Start of Dataset entries

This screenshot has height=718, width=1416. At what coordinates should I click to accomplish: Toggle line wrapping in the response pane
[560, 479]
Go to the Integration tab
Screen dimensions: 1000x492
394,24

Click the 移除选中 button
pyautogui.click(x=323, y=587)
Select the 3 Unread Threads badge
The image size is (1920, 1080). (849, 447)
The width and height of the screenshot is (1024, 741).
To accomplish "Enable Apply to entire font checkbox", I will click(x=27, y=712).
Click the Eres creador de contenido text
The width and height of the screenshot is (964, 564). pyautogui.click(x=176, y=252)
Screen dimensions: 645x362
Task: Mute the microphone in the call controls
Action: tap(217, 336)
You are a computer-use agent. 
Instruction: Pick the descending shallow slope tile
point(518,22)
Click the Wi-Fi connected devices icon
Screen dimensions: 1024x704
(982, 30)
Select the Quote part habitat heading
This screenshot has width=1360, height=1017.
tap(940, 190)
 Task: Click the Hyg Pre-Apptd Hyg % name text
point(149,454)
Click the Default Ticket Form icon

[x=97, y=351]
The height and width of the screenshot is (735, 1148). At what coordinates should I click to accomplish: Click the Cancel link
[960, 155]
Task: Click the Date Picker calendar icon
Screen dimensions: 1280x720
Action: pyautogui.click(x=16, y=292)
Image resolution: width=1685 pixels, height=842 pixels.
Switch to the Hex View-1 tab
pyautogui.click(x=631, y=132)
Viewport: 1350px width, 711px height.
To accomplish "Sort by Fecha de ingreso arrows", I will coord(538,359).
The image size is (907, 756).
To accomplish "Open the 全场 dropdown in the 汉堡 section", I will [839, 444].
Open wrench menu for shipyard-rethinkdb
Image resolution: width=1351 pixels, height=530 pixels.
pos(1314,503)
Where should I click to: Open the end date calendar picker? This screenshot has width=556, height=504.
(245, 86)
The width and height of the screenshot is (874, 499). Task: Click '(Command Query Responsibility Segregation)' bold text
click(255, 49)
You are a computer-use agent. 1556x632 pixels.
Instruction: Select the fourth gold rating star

End of Dataset entries

Task directions
Word for word, repeat the data from its first line through the line with "Open wrench menu for shipyard-rethinkdb", including both of those lines and no others.

Response for this exercise
This screenshot has height=718, width=1416. At what coordinates should I click to accomplish: Toggle line wrapping in the response pane
[560, 479]
Go to the Integration tab
Screen dimensions: 1000x492
394,24

Click the 移除选中 button
pyautogui.click(x=323, y=587)
Select the 3 Unread Threads badge
The image size is (1920, 1080). (849, 447)
The width and height of the screenshot is (1024, 741).
To accomplish "Enable Apply to entire font checkbox", I will click(x=27, y=712).
Click the Eres creador de contenido text
The width and height of the screenshot is (964, 564). pyautogui.click(x=176, y=252)
Screen dimensions: 645x362
Task: Mute the microphone in the call controls
Action: tap(217, 336)
You are a computer-use agent. 
Instruction: Pick the descending shallow slope tile
point(518,22)
Click the Wi-Fi connected devices icon
Screen dimensions: 1024x704
(982, 30)
Select the Quote part habitat heading
This screenshot has width=1360, height=1017.
tap(940, 190)
 Task: Click the Hyg Pre-Apptd Hyg % name text
point(149,454)
Click the Default Ticket Form icon

[x=97, y=351]
The height and width of the screenshot is (735, 1148). At what coordinates should I click to accomplish: Click the Cancel link
[960, 155]
Task: Click the Date Picker calendar icon
Screen dimensions: 1280x720
Action: pyautogui.click(x=16, y=292)
Image resolution: width=1685 pixels, height=842 pixels.
Switch to the Hex View-1 tab
pyautogui.click(x=631, y=132)
Viewport: 1350px width, 711px height.
To accomplish "Sort by Fecha de ingreso arrows", I will coord(538,359).
The image size is (907, 756).
To accomplish "Open the 全场 dropdown in the 汉堡 section", I will [839, 444].
Open wrench menu for shipyard-rethinkdb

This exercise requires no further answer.